Earlier this week, I wrote that Nurse Ausmed's online case study would lend itself to a basic excercise in identifying the latent (or upstream) conditions that often lead to error on the front line. Links to ideas about modeling human error (developed by James Reason) and some online pediatric medication safety resources were provided.
Here are my initial thoughts:
To answer the question, "Could the error-prone condition be identified and the potential for patient harm lessened before it reached the front line?" start by considering what the medication use system looks like:
The roles and responsibilities of professionals ("who does what, when, and how") may vary according to practice setting and applicable professional standards of care. Irrespective of setting, however, prescribing, transcribing, dispensing, administering, and monitoring are the units, or nodes, that make up the medication use system.

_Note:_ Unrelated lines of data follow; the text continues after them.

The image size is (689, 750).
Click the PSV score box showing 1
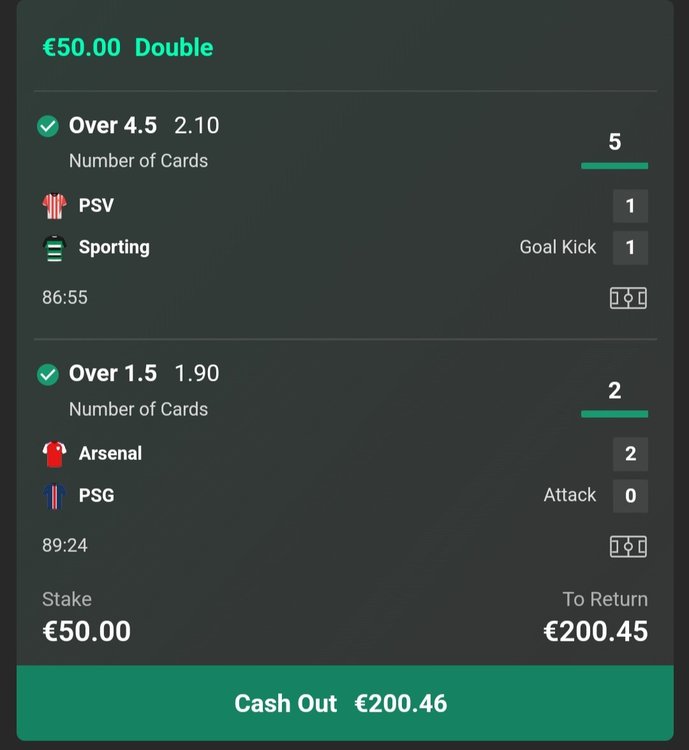[631, 206]
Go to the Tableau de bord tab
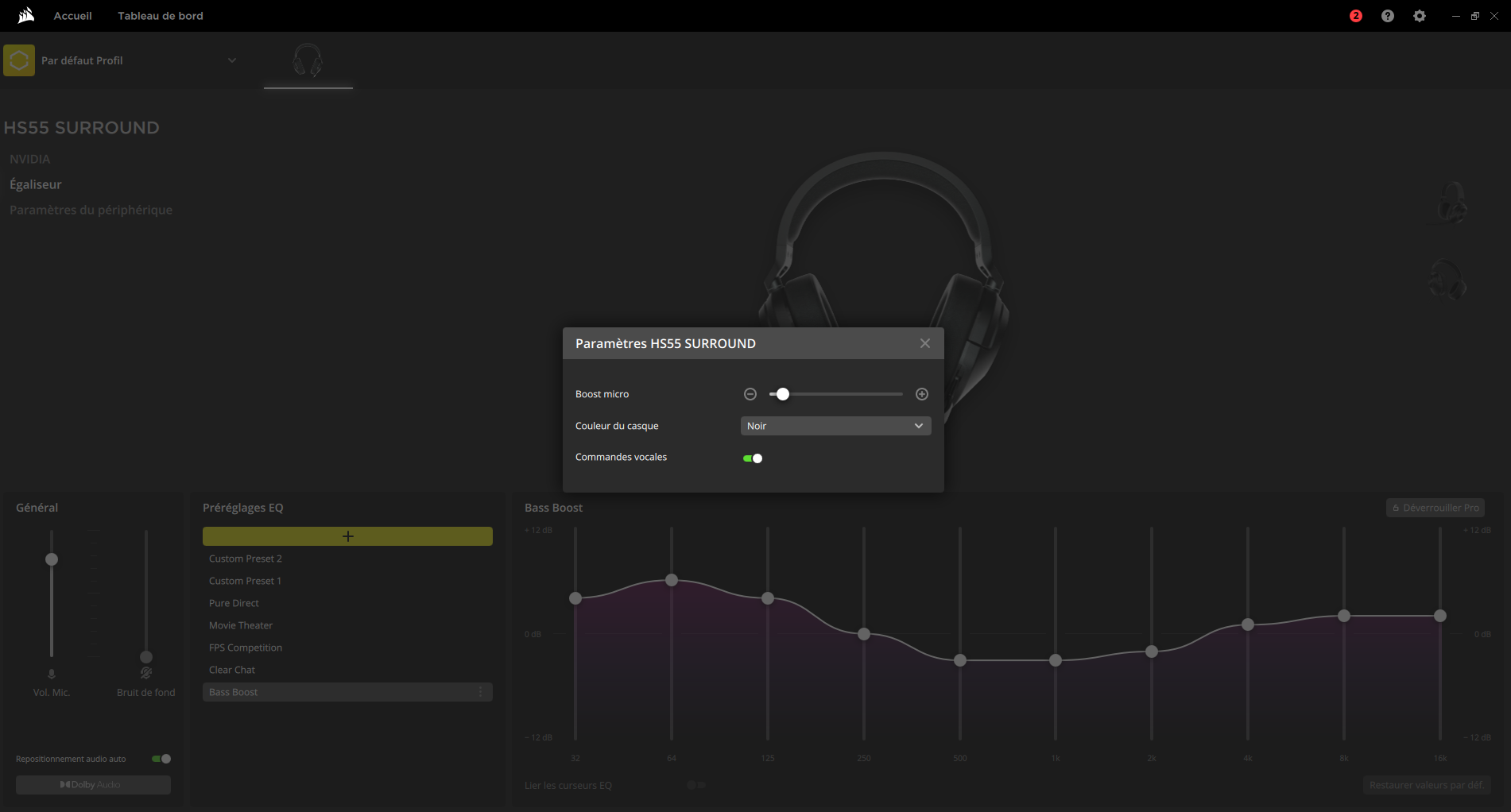Viewport: 1511px width, 812px height. point(161,16)
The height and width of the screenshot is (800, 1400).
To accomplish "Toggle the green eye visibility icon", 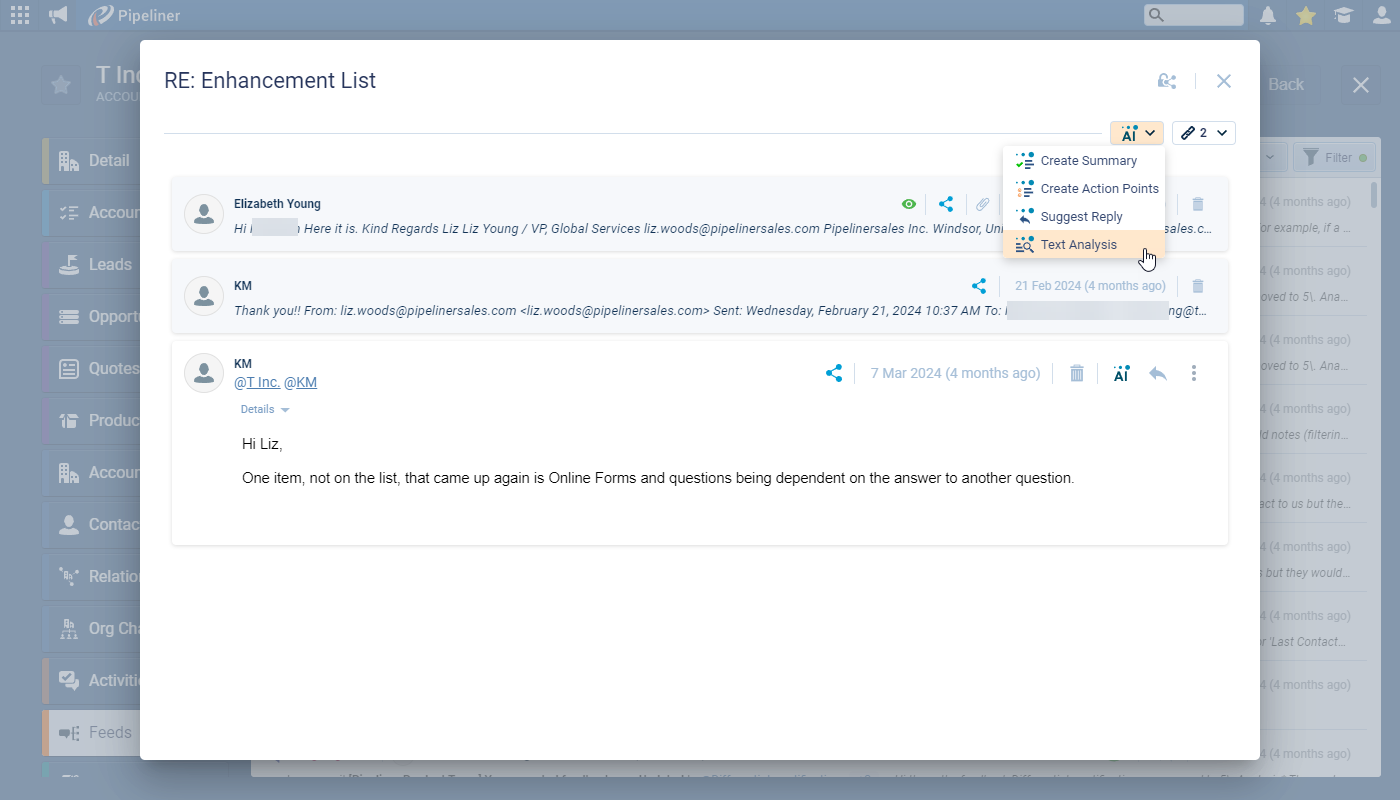I will click(x=909, y=204).
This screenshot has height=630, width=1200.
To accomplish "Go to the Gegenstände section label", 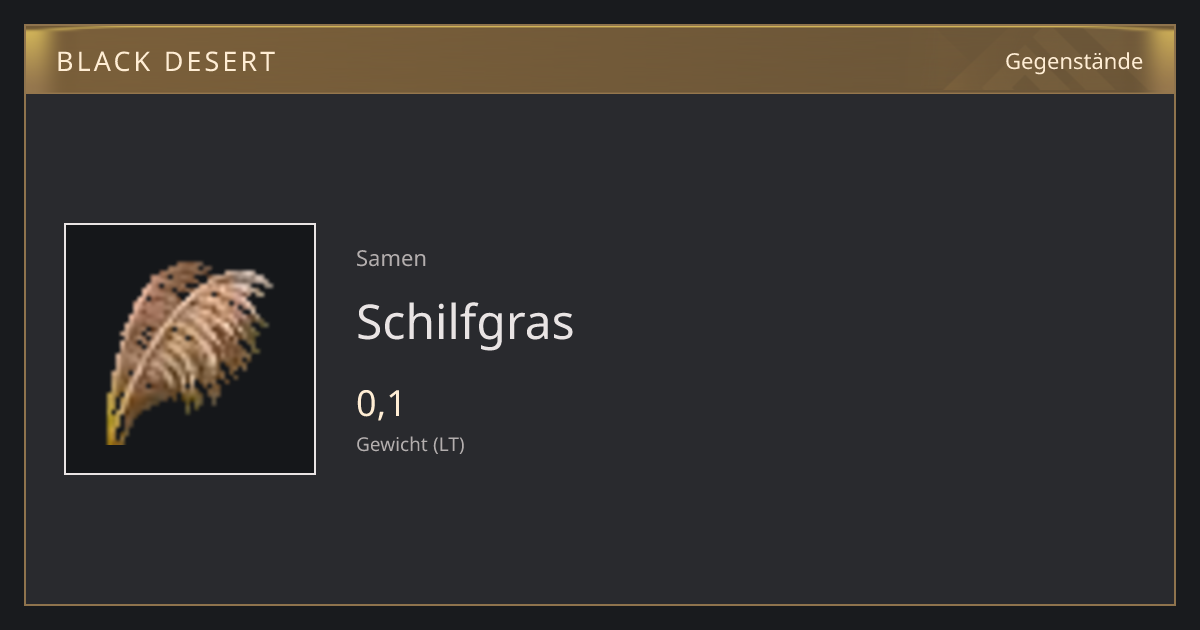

It's important to pause for a moment and take this in. As individuals, we typically focus on the portion of the system where our own professional duties lie, rather the system as a whole, making it difficult to see upstream opportunities.
Now consider the problem of errors in the medication use system:
Errors may originate at any point in the process. In the slide below, the red arrow illustrates how an error that began in the prescribing phase is not picked up, moving through all downstream defenses to reach the patient.
Seminal medication safety research shows the likelihood of catching (and correcting) an error increases the further upstream the error originates. This makes sense since an error in the prescriber's order has the potential to be picked up by the person who dispenses the drug, the person who administers the drug, or the patient. This is why processes like independent double checks and automated clinical decision support are valuable: they make errors and error-prone conditions visible before they reach the patient.
Unfortunately, errors that originate in the administration phase are highly unlikely to be picked up before they reach the patient. This is why processes at the point of administration should be as simple, standard, accurate, and dependable as feasible. (I think of clinicians who administer medications and the processes they use as I would a flight crew: it's probably not a good idea to expect problems to be solved at 35,000 feet that could have reasonably been resolved on the ground or to use patchy processes to accomplish high-stakes, in-flight tasks.)
Later next week, I'll come back to this topic, using clinical information Nurse Ausmed shared to help identify strategies for preventing IV medication errors in peds that are on the high end of the risk reduction hierarchy. I'd hope you'll share the risk-reduction strategies you use when you care for pediatric patients.